Chapter 3: Kubernetes

Introduction

In this chapter, we will explain what Kubernetes is, its features, and the reasons why you should use it. We will explore the evolution of Kubernetes from Borg, which is a cluster manager created by Google. We will also talk about the Cloud Native Computing Foundation (CNCF), which currently hosts the Kubernetes project, along with other cloud-native projects, like Prometheus, Fluentd, rkt, containerd, etc.

What is Kubernetes?

  • Kubernetes is an open-source system for automating deployment, scaling, and management of containerized applications.

Why use K8s?

  • Deployable in nearly every environment (eventually hybrid/multi-cloud). Portable, extensible, modular, pluggable.

What are the features of K8s?

  • Automatic bin packing

    • Kubernetes automatically schedules containers based on resource needs and constraints, to maximize utilization without sacrificing availability.

  • Self-healing

    • Kubernetes automatically replaces and reschedules containers from failed nodes. It kills and restarts containers unresponsive to health checks, based on existing rules/policy. It also prevents traffic from being routed to unresponsive containers.

  • Horizontal scaling

    • With Kubernetes applications are scaled manually or automatically based on CPU or custom metrics utilization.

  • Service discovery and Load balancing

    • Containers receive their own IP addresses from Kubernetes, white it assigns a single Domain Name System (DNS) name to a set of containers to aid in load-balancing requests across the containers of the set.

  • Automated rollouts and rollbacks

    • Kubernetes seamlessly rolls out and rolls back application updates and configuration changes, constantly monitoring the application's health to prevent any downtime.

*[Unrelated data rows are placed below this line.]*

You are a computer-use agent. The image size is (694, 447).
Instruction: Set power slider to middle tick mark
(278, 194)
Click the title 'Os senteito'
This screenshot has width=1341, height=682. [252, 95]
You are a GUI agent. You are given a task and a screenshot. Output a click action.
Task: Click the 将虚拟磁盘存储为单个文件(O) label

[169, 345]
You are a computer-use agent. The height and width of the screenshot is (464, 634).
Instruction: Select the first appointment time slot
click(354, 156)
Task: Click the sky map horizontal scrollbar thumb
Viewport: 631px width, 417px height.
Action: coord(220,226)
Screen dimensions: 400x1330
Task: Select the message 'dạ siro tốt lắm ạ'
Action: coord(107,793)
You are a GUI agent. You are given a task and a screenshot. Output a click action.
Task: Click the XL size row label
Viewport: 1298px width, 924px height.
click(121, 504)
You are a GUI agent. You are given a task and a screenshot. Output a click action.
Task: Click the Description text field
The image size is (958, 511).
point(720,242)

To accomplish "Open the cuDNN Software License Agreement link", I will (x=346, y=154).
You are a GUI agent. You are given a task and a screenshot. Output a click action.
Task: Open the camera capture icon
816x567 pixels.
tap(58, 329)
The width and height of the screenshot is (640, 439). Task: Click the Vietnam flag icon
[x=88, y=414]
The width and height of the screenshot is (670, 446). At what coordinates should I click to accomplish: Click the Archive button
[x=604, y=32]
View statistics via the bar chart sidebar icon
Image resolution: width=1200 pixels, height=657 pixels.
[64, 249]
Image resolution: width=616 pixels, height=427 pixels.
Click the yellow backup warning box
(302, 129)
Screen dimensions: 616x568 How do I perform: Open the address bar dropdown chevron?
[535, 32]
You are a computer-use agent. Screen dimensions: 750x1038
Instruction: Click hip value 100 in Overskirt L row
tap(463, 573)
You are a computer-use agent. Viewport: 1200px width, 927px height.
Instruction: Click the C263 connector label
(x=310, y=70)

  • Secret and configuration management

    • Kubernetes manages secrets and configuration details for an application separately from the container image, in order to avoid a re-build of the respective image. Secrets consist of confidential information passed to the application without revealing the sensitive content to the stack configuration, like on GitHub.

  • Storage orchestration

    • Kubernetes automatically mounts software-defined storage (SDS) solutions to containers from local storage, external cloud providers, or network storage systems.

  • Batch execution

    • Kubernetes supports batch execution, long-running jobs, and replaces failed containers.

K8s evolved from Borg. What features can be traced to Borg?

  • API servers

  • Pods

  • IP-per-Pod

  • Services

  • Labels

What does the Cloud Native Computing Foundation (CNCF) do?

  • The Cloud Native Computing Foundation (CNCF) is one of the projects hosted by the Linux Foundation. CNCF aims to accelerate the adoption of containers, microservices, and cloud-native applications.